_Directions_
Please copy out the listing below word for word, everything from the line containing "Viewport: 531px width, 302px height." down to the line containing "will (x=18, y=220).", with both of those lines included.

_Record extracts_
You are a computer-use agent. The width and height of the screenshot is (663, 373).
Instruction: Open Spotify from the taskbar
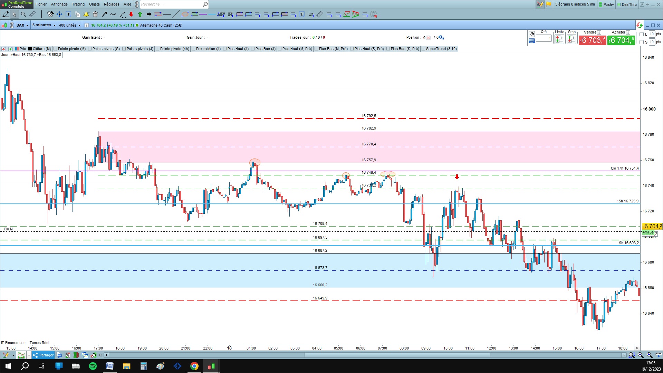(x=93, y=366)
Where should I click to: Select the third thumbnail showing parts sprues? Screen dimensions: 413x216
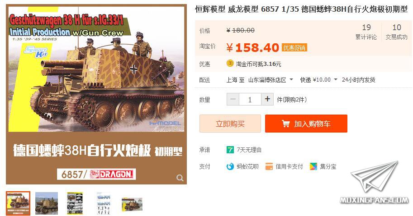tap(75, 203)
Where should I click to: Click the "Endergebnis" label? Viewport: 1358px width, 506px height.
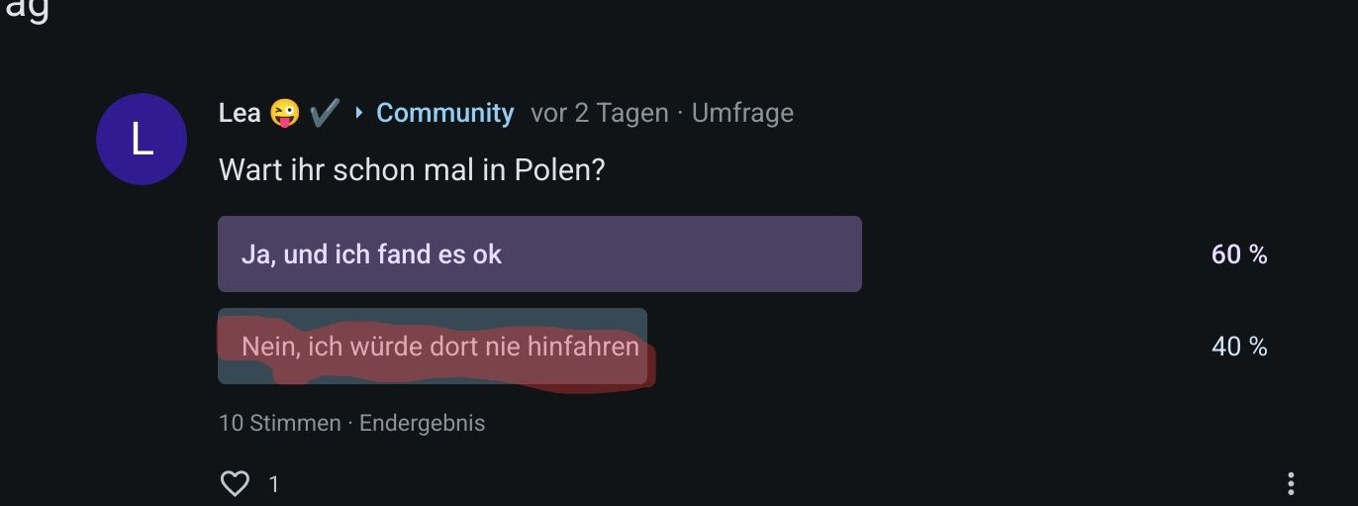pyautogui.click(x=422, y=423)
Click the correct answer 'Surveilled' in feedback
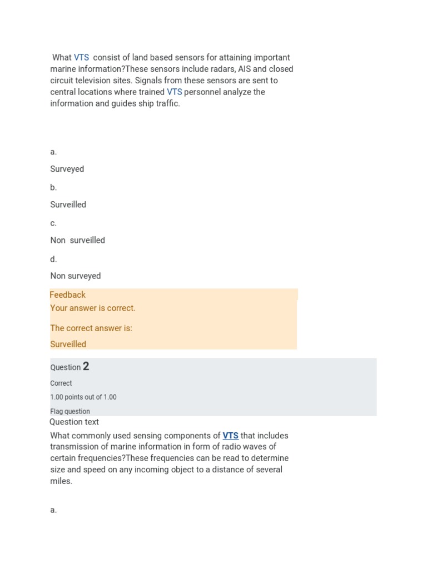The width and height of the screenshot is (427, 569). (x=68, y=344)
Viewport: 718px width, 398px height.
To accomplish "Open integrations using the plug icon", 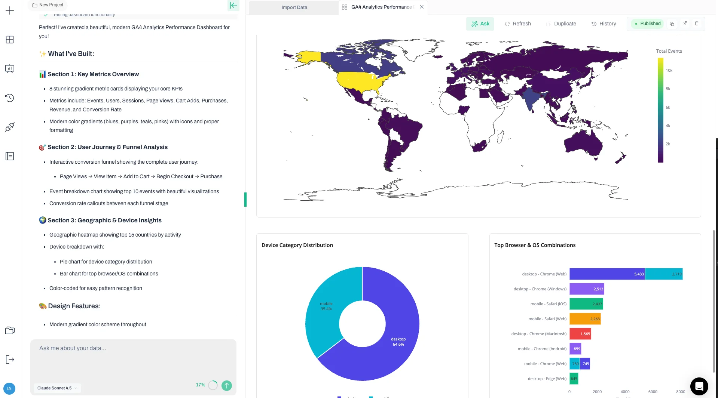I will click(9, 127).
...
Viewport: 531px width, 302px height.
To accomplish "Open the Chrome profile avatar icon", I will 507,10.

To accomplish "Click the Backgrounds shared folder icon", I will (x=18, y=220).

_Result of this task_
Viewport: 531px width, 302px height.
To accomplish "Open the Chrome profile avatar icon", I will 507,10.

To accomplish "Click the Backgrounds shared folder icon", I will (x=18, y=220).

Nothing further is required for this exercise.